The Beinhaus (bone house) in Hallstatt dates back to twelve century AC. There are over 1200 skulls in the charnel, of them 610 have been painted in flowery designs, they are neatly stacked in rows along with next of kin and have the date of decease written on them. Since the cemetery is so small without the possibility to expand and due to the fact that cremations were in former days forbidden there was just not enough space. The graves were opened 10 - 15 years later and the skulls were removed along sometimes with other bones. The skull was cleaned and exposed to the sun and moon light for weeks until they were bleached ivory white. As one would decorate a grave with flowers the skulls were painted symbolically with a crown of flowers. This tradition began in 1720 AD. The last skull to go into the Beinhaus (Bone house) was in 1995. It is directly beside the cross. The woman died 1983; it was her last request to be stored in the Beinhaus (Bone house).

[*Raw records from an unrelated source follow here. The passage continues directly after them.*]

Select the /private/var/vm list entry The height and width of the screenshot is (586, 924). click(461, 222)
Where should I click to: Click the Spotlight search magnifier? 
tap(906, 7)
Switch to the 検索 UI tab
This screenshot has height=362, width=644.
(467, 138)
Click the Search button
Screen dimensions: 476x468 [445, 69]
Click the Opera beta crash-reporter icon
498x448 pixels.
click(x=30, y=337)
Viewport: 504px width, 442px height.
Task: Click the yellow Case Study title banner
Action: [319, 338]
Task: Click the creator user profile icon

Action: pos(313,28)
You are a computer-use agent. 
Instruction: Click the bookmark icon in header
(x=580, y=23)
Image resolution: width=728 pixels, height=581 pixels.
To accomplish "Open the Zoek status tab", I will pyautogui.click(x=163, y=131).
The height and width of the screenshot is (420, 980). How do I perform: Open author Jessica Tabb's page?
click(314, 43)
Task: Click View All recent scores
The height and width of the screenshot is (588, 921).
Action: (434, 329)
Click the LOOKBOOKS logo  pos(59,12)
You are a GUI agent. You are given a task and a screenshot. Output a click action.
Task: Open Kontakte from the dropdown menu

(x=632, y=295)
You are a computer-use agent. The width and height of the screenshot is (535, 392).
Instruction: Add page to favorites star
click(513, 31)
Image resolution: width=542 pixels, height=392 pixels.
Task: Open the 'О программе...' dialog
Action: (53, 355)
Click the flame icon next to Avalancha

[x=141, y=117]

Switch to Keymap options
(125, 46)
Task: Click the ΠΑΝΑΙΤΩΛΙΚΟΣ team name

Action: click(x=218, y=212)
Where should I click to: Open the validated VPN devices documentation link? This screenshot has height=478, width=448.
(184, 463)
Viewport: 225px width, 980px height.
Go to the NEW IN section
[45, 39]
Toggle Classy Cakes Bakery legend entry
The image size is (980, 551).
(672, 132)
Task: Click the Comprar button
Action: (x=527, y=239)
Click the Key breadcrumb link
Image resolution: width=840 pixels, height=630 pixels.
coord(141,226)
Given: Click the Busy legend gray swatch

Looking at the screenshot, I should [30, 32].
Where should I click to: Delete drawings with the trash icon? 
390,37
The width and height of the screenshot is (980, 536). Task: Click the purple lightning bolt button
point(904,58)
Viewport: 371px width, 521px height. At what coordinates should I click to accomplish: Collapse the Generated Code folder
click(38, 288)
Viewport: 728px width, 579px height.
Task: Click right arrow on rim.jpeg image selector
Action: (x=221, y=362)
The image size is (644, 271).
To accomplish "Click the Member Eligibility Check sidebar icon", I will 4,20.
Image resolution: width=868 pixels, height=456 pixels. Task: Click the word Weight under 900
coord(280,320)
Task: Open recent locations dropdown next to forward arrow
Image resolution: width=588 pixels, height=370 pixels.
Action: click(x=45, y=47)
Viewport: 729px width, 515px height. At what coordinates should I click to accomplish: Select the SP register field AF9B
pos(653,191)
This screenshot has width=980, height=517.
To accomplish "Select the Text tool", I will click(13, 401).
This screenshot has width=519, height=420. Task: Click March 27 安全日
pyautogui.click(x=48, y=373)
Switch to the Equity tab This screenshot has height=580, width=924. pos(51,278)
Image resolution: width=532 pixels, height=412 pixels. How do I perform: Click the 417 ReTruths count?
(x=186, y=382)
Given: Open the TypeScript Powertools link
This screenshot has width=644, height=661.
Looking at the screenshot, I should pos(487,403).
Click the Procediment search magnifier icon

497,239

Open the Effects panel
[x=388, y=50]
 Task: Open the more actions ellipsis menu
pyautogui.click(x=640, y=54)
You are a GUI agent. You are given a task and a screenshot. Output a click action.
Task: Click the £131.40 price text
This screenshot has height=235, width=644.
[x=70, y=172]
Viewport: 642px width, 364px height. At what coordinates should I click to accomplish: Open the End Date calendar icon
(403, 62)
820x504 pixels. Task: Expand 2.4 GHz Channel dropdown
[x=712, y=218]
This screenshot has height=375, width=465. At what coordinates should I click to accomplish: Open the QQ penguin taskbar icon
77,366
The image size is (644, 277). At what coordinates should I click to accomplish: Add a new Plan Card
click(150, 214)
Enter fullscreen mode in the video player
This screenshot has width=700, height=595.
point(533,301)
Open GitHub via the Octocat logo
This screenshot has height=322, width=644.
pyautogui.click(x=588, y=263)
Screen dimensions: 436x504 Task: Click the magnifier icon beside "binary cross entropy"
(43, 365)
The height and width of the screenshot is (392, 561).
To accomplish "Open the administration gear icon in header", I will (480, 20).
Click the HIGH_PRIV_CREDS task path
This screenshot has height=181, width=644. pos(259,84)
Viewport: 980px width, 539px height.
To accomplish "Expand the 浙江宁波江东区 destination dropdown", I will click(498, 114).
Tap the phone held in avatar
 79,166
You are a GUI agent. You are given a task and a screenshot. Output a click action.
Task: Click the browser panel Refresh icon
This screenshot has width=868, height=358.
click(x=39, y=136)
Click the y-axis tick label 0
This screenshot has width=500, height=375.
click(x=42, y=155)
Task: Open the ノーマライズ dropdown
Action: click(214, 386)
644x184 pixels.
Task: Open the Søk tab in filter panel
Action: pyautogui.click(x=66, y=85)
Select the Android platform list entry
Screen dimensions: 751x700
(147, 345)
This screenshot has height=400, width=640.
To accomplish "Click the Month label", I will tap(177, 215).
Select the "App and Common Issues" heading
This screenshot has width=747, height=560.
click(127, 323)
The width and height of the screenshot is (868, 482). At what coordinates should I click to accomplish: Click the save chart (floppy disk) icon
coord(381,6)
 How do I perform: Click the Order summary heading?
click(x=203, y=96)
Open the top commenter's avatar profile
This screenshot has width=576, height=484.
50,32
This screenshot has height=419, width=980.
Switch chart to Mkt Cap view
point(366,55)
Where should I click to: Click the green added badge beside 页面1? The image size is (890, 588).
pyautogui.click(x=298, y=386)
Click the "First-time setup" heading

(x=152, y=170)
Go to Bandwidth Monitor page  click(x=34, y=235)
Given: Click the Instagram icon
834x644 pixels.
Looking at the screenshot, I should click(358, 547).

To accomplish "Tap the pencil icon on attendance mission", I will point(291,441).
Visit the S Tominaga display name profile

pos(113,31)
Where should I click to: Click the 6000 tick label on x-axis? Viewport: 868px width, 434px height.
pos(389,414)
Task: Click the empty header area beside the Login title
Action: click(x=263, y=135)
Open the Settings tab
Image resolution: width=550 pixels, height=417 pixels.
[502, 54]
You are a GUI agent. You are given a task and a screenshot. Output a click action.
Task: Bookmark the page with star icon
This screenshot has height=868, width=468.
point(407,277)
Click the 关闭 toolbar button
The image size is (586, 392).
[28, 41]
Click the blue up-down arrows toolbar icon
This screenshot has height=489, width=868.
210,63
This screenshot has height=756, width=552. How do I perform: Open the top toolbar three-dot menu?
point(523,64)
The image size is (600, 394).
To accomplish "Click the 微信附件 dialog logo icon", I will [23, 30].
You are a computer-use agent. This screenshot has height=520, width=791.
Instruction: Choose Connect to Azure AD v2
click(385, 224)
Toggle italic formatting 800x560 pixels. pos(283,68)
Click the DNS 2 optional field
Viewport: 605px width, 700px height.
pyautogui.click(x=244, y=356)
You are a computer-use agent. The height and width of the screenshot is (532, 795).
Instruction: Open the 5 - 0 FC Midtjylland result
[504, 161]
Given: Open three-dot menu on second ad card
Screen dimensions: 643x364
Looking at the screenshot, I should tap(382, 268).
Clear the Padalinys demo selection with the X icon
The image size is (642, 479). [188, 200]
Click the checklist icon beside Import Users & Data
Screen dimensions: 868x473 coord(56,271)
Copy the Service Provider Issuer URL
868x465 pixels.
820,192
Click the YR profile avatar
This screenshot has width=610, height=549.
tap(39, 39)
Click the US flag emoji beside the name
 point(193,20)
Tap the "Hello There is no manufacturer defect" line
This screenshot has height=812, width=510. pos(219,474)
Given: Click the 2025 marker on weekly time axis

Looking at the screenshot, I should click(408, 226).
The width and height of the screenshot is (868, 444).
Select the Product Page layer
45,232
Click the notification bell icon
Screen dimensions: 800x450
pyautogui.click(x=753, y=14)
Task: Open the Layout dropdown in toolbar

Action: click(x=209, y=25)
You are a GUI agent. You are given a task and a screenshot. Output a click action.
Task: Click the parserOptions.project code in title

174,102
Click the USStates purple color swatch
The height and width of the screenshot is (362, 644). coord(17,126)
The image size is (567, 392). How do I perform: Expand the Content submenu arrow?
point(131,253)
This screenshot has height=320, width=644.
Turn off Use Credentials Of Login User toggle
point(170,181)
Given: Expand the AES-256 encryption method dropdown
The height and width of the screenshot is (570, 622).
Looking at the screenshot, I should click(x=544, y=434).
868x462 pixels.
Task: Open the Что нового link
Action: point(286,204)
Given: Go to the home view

The catholic parish church in Hallstatt is a beautiful gem in the midst of the world cultural heritage village. the small Romantchurch dates back to 1181, its powerful tower dating back to the 12th century bears witness to this fact. Daringly built in the late Gothic times high up on a rock with a steep drop became finally in 1505 the existing church of today. Shortly after the church became the centre of the fight for faith and was, for a while, protestant. It remained however the always a gem in the heart of all the salt miners and wealthy salt mine lords from Salzburg, in the market square or in the yard. Since 1939 the maintenance of this gem has been in the hands of the small church community along with friends and visitors.In the year 2002 the catholic parish church was completely renovated.
The rocky grounds of the parish church became the Hallstatt cemetery. The front is assigned the Evangelist Christians. Following the rules of the cemetery there are no family graves. A grave can be re-occupied after ten years. The dead are buried horizontally; the grave verge covers only a small part of the grave. Above the graves is the sign of Christ, a cross, made of wood or wrought steel.
In the ground floor of the two storied chapel dating back to the 12th century is the Beinhaus (Bone house): an embossed window of the Gothic chapel area in the floor shows a valuable gothic glass painting of Michael with "the scales for the soul". At the east front side stands the baroque Michaels altar, donated in 1612 by the Salt finisher, Eysl. The baroque pulpit at the north wall was removed 1905 from the parish church. The altar at the back originates from the former hospital chapel in the Lahn. (A small close by village): two stone light houses at the village front were originally used at funerals.